Answer these from the passage about Hagar below:
(a) What was the first single Hagar bought?
(b) In what year did he go up the coast to San Francisco?
(c) Which band played "Surfer Stomp" at Brunton Hall in Fontana?

Passage:
*-*-*

Most important of all, Hagar — whose career not only includes stints in great bands like Montrose and Van Halen and a successful restaurant chain and tequila brand — has roots planted in the soil that once featured bounteous citrus groves, almond and peach orchards and sprawling grape vineyards. The Rock and Roll Hall of Famer has ample, sharply recollected fond memories of his Fontana (aka Fontucky) youth and his musical coming of age there.

“I loved growing up in Fontana,” says the seemingly eternally ebullient Hagar. “If you think about it, it’s got an incredible location: an hour to the mountains, to Joshua Tree, to the beach, to Hollywood. My friends and I used to pool our gas money and head out to all those places. I loved the mountains in the summer and the desert in the winter. I started out as a greaser but then I got hip and became a hodad. I got white shoes and white jeans and started to spend my time at the beach.”

With two older sisters, the pre-teen Hagar joined the 1950s rock and roll revolution.

Hagar and Eddie Van Halen rip it up in the 1980s.
Hagar and Eddie Van Halen rip it up in the 1980s.

“I got caught up in Elvis,” Hagar recalls. “I had a paper route, and I bought my first single, which was Elvis’ ‘Big Hunk of Love.’ I didn’t even have a record player! I just stared at the label! My big sisters used to comb out my hair and I pretend I was Elvis.”

A few years later, Hagar was rocking on stages around the Inland Empire, long before he made the trek up the coast in 1969 to San Francisco and wound up with a major label deal as a member of hard-rock outfit Montrose in the 1970s.

It all started, as we so many nascent ’60s rockers, in 1964, when the Elvis allure faded and the British Invasion kicked into high gear.

“The Beatles led the British Invasion happened, but what really got me was when the Rolling Stones hit. They looked like tough guys from Fontana. I had an older friend, Ed Matson, who played guitar well and helped me learn all those Stone songs,” Hagar says.

“I remember, he asked me, ‘How do you remember all those lyrics?’ I can still do it. I remember all my lyrics and always have. So, I could sing all those Stones hits. [Editor’s note: Including “Route 66!”] Somebody said, ‘Let’s start a band and pretty soon we had our set of seven or eight songs, which included a couple of surf songs for the locals. But I was also a soul music guy. I was into James Brown and Hendrix. And I actually saw Otis Redding at the Monterey Pop Festival. I went there, not to see the rock groups, except maybe Eric Burdon, but I wanted to see Otis!”

Down the road, in Hawthorne, California, Brian Wilson’s Beach Boys were the American answer to the Beatles. The surf may have been an hour away, but surf music was lapping up on our Inland Empire shores.

“I used to go to the National Guard Armory in Riverside to hear Dick Dale. Around that time, I got in a band called the Fabulous Castiles and we used to play ‘Surfer Stomp’ at Brunton Hall in Fontana. We didn’t even have a drummer and we all played through one amp. The Justice Brothers came later and that’s when I wanted to get serious. We tried to make a living by playing in bars.”

*-*-*

Data lines:
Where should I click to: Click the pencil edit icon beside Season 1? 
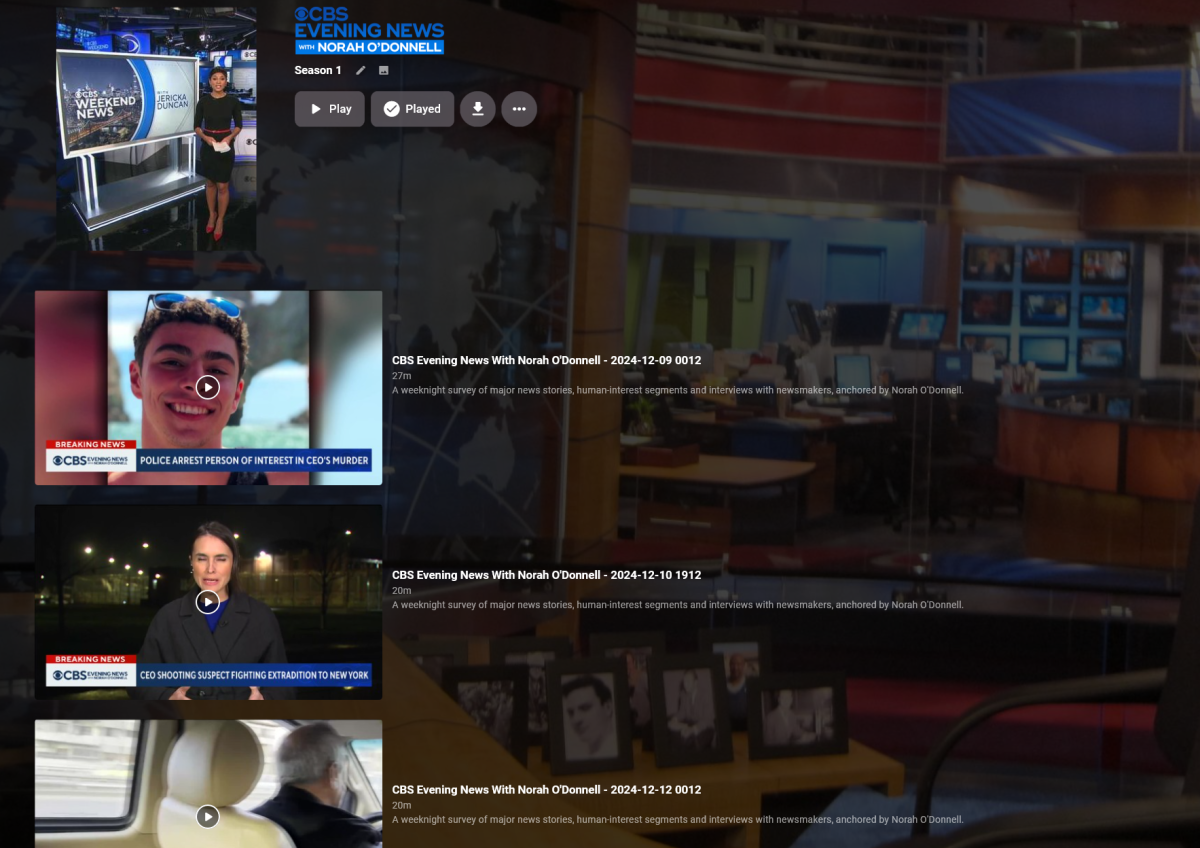361,70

*-*-*

Exercise solution:
(a) Elvis' "Big Hunk of Love."
(b) 1969.
(c) The Fabulous Castiles.